To determine the effectiveness of the microsatellite markers developed in this study for understanding population genetic structure and diversity, a subset of 12 microsatellite primers were selected on the basis of polymorphisms in agarose gels. These microsatellite markers were further analyzed across 50 P. capsici isolates from different states, hosts, and mating types via fragment analysis (Table 1). PCR products of the polymorphic microsatellite primers were subjected to a second round of PCR. In these PCRs the forward primer of each microsatellite was 5′ labelled with four fluorescent dyes (6-FAM, VIC, NED, and PET from Applied Biosystems, Foster City, CA). Prior to fragment analysis, 1 µl of PCR product from 4 microsatellite loci labeled with different fluorescent dyes were pooled together and diluted in ratio 1:100 with sterile dH2O. In order to accurately detect variability in microsatellite length among isolates, a genotyping reaction was performed suspending 1 µl of diluted PCR product in 8.5 µl HiDi Formamide and 0.5 µl of Gene Scan 600LIZ dye Size Standard (Applied Biosystems, Foster City, CA). Genotyping reactions were subsequently performed by the NCSU Genomic Science Laboratory (GSL, Raleigh, NC) on an ABI 3730xl DNA Analyzer (Applied Biosystems, Foster City, CA).

Allele sizes were called using the Microsatellite Plugin in Geneious version R9.0.5 (Biomatters, New Zealand). In order to reduce the risk of genotyping stutter peaks, we manually removed from the analysis peaks lower than 5% of the signal of the tallest peak at any given locus. We assumed two alleles to be present at each loci because P. capsici is a diploid organism belonging to the class Oomycota. Descriptive population statistics such as the number of alleles per locus (Na), heterozygosity (He), evenness, and the genotype accumulation curve were estimated using the functions “gac” and “locus_table” from the package poppr in RStudio (version 0.99.903 and R version 3.2.4; R Core Team, Austria)69,70,71.

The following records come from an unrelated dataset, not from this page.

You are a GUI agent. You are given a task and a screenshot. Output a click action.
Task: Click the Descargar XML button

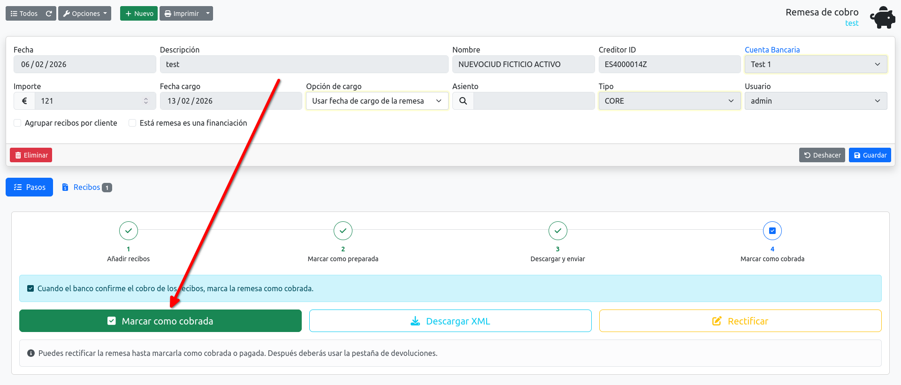coord(451,321)
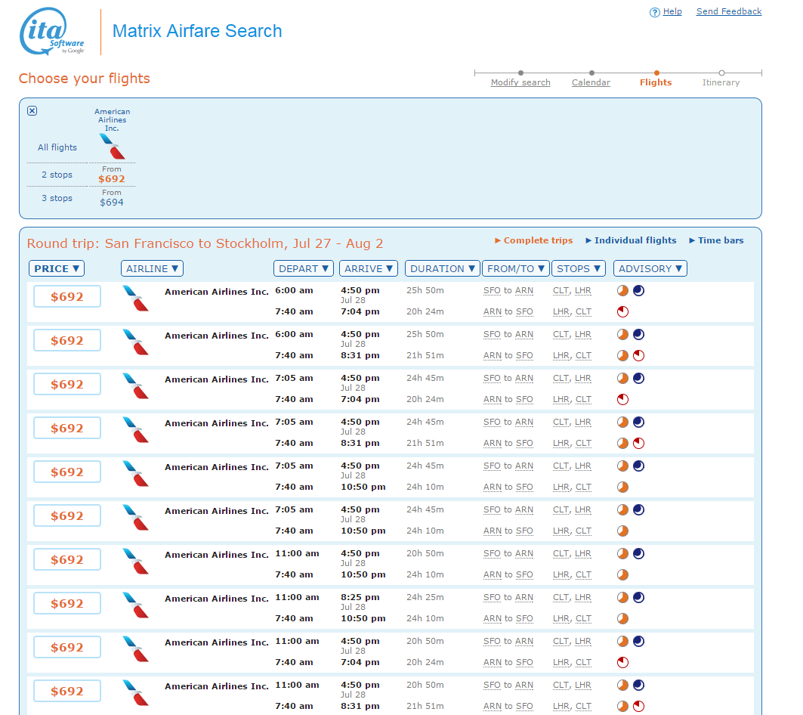
Task: Open the Calendar step
Action: point(591,82)
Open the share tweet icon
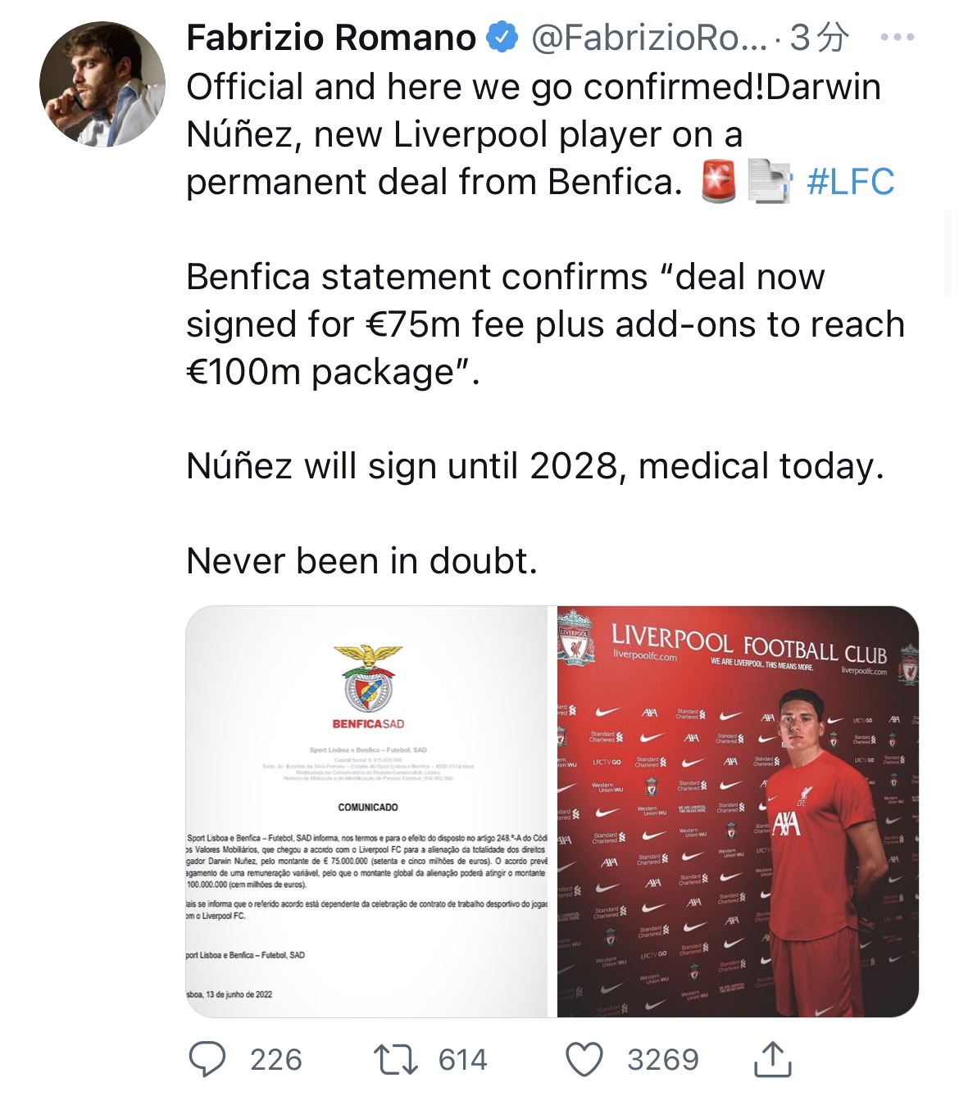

We employed the function “poppr” using the stratified clonecorrected data (by states, host, and mating type) to calculate the number of multilocus genotypes, the Shannon-Wiener index of genetic diversity and other summary statistics. The standardized index of association (\({\bar{r}}_{d}\)) was calculated with the “ia” function72. We built a genetic distance tree to assess genetic relatedness between isolates using Provesti’s distance with 1,000 bootstrap replicates59. Because the set of microsatellite markers discovered in this study are intended to elucidate population structure of P. capsici, we assessed whether the 50 P. capsici isolates significantly structure by state, host, or mating type by implementing the Analysis of Molecular Variance (AMOVA) included in the poppr package. To test for differentiation between P. capsici isolates from different states, pairwise FST values were estimated, and significance levels were tested with 999 permutations using GenAlEx 6.573. The presence of an underlining structure was examined using the Discriminant Analysis of Principal Components (DAPC) with the R package adegenet74, and the Bayesian Markov Chain Monte Carlo (MCMC) clustering model using the software STRUCTURE v2.3.475. The values for length of burnin, chain replication, and lambda were set at 50,000, 250,000, and 1 respectively. Isolates membership was inferred for one to 10 clusters and the optimal K was chosen by computing ΔK using STRUCTURE HARVESTER v.0.6.9476. Population structure figure defining the state of origin was obtained using Microsoft Excel (version 15.20).